The price paid for unloading ships by lighters or boats; also, the act of thus unloading into lighters or boats.

LIGHT'ER-MAN, n. [li'terman.]

A man who manages a lighter; a boatman.

LIGHT'-FIN-GER-ED, a. [li'tefingered.]

Dextrous in taking and conveying away; thievish; addicted to petty thefts.

LIGHT'-FOOT, or LIGHT'-FOOT-ED, a. [li'tefoot or li'tefooted.]

Nimble in running or dancing; active. [Little used.] Spenser.

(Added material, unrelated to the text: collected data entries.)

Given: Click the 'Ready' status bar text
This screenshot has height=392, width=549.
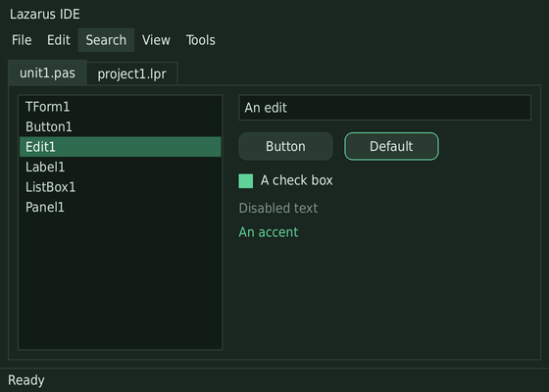Looking at the screenshot, I should click(x=26, y=380).
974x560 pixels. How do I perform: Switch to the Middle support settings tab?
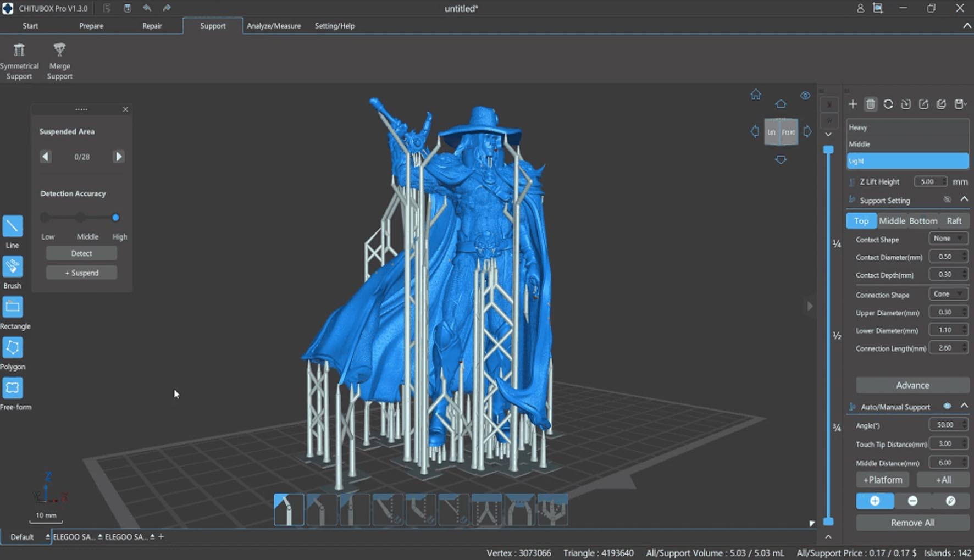[x=892, y=221]
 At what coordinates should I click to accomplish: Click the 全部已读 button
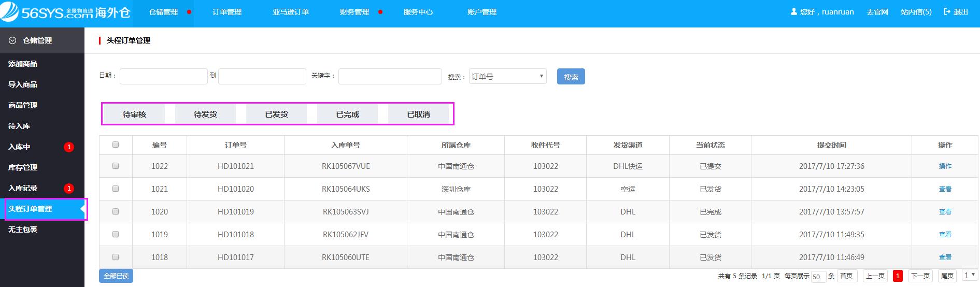(x=116, y=276)
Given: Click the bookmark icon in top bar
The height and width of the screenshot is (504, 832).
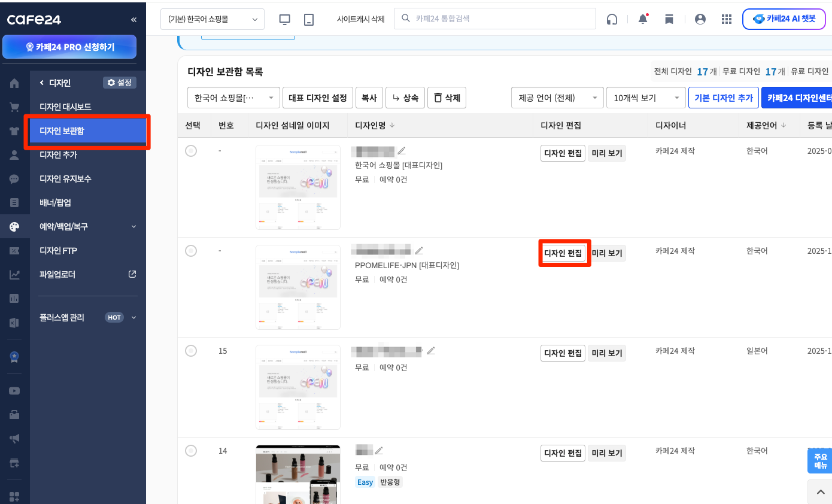Looking at the screenshot, I should (x=669, y=19).
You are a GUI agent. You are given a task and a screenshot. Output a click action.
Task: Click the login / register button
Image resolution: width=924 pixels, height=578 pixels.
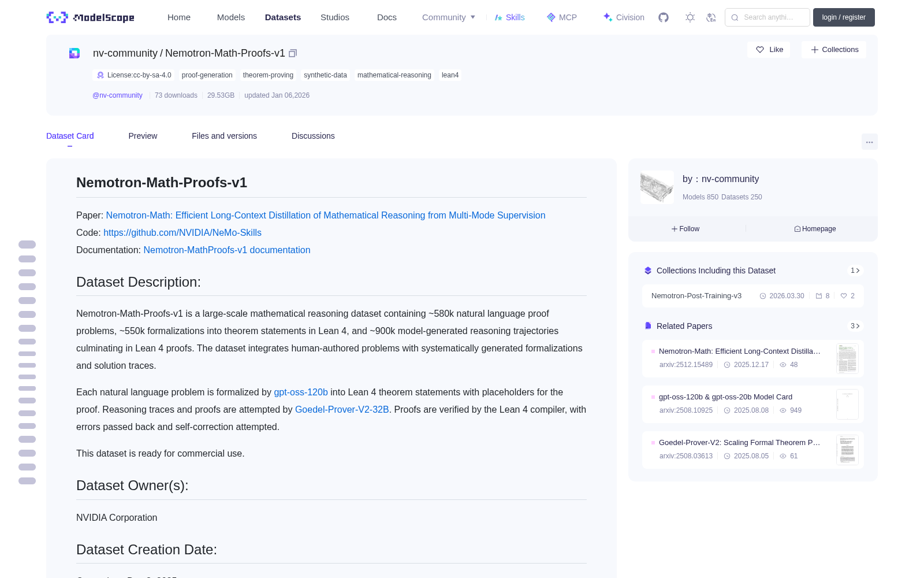point(844,17)
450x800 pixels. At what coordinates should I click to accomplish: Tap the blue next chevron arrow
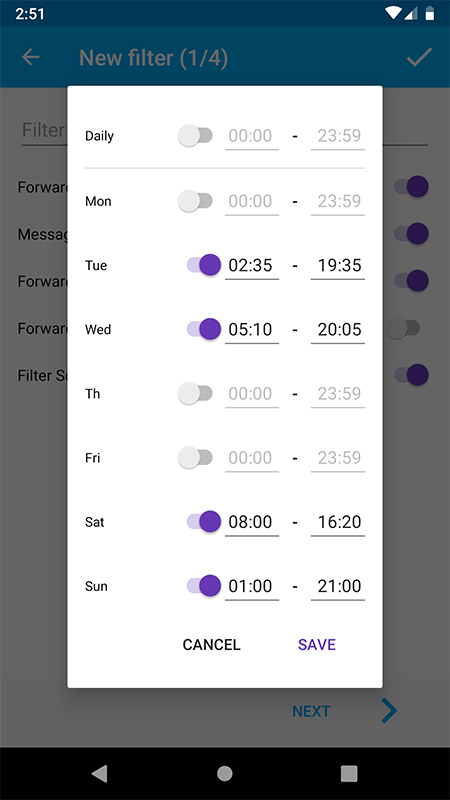[389, 711]

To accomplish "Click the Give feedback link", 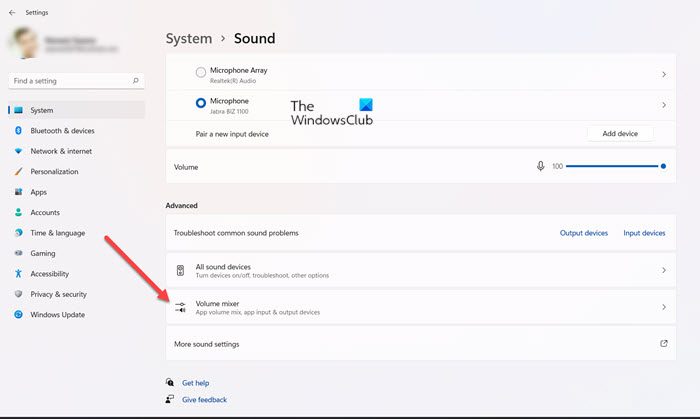I will (x=204, y=399).
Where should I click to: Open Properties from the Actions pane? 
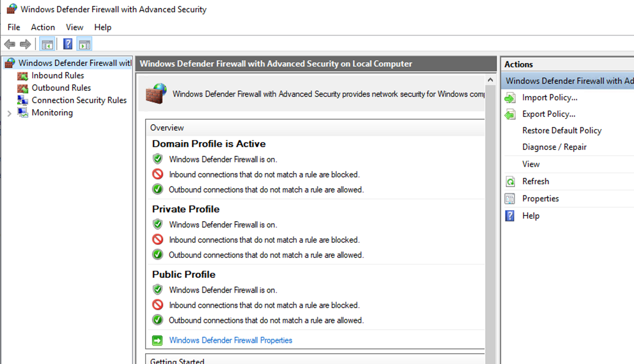click(540, 199)
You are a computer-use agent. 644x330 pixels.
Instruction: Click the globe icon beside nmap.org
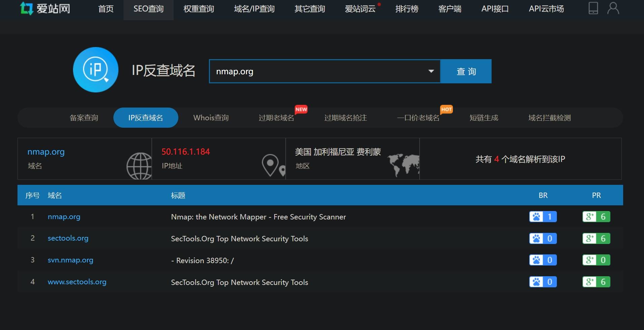coord(139,165)
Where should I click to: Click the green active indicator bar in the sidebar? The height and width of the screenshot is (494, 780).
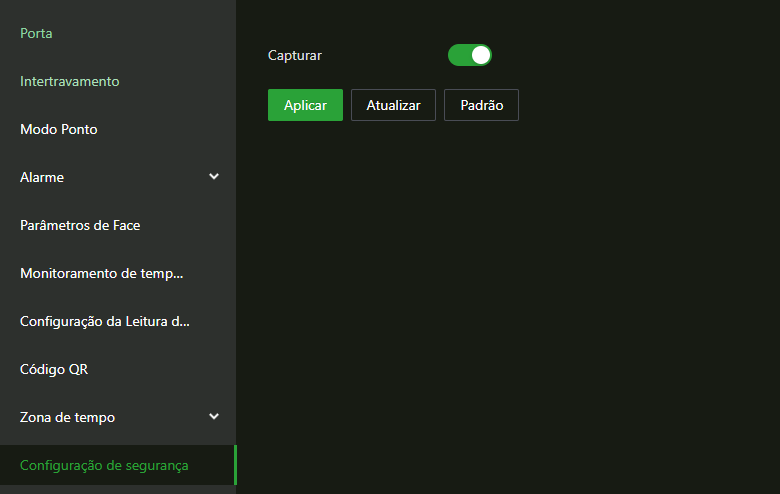[x=235, y=465]
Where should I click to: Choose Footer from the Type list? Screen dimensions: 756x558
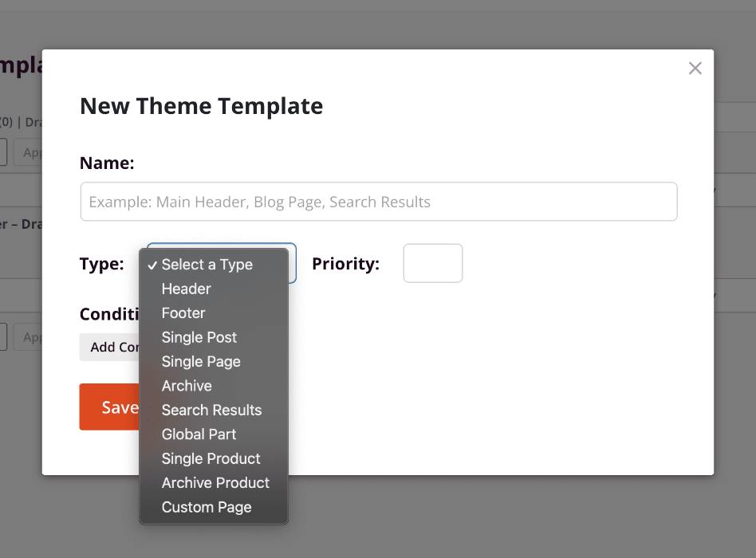[183, 313]
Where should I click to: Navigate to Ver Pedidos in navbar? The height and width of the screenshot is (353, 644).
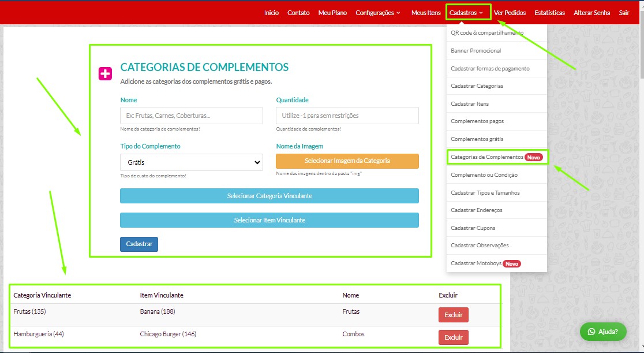510,13
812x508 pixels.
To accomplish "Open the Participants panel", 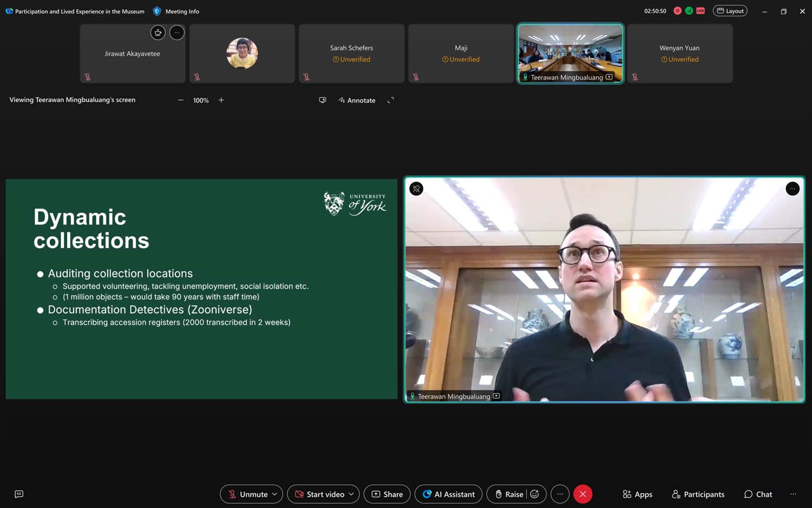I will pyautogui.click(x=698, y=494).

LIGHT'-HEAD-ED, a. [See Head.]

  1. Thoughtless; heedless; weak; volatile; unsteady. Clarendon.
  2. Disordered in the head; dizzy; delirious.

LIGHT'-HEAD-ED-NESS, n.

Disorder of the head; dizziness; deliriousness.

LIGHT-HEART'ED, a.

Free from grief or anxiety; gay; cheerful; merry.

LIGHT-HEART'ED-LY, adv.

With a light heart.

LIGHT-HEART-ED-NESS, n.

The state of being free from care or grief; cheerfulness.

LIGHT'-HEEL-ED, a.

Lively in walking; brisk.

LIGHT'-HORSE, n.

Light-armed cavalry.

LIGHT'HOUSE, n.

A pharos; a tower or building erected on a rock or point of land, or on an isle in the sea, with a light or number of lamps on the top, intended to direct seamen in navigating ships at night.

LIGHT'ING, ppr.

Kindling; setting fire to.

LIGHT'LEG-GED, a.

Nimble; swift of foot. Sidney.

LIGHT'LESS, a. [li'teless.]

Destitute of light; dark.

LIGHT'LY, adv. [li'tely.]

  1. With little weight; as, to tread lightly; to press lightly.
  2. Without deep impression. The soft ideas of the cheerful note, Lightly received, were easily forgot. Prior.
  3. Easily; readily; without difficulty; of course.
  4. Without reason, or for reasons of little weight. Flatter not the rich, neither do thou wittingly or lightly appear before great personages. Taylor.
  5. Without dejection; cheerfully. Bid that welcome Which comes to punish us, and we punish it, Seeming to bear it lightly. Shak.
  6. Not chastely; wantonly. Swift.
  7. Nimbly; with agility; not heavily or tardily. He led me lightly over the stream.
  8. Gayly; airily; with levity; without heed or care.

LIGHT-MIND'ED, a.

Unsettled; unsteady; volatile; not considerate. He that is hasty to give credit is lightminded. Ecclus.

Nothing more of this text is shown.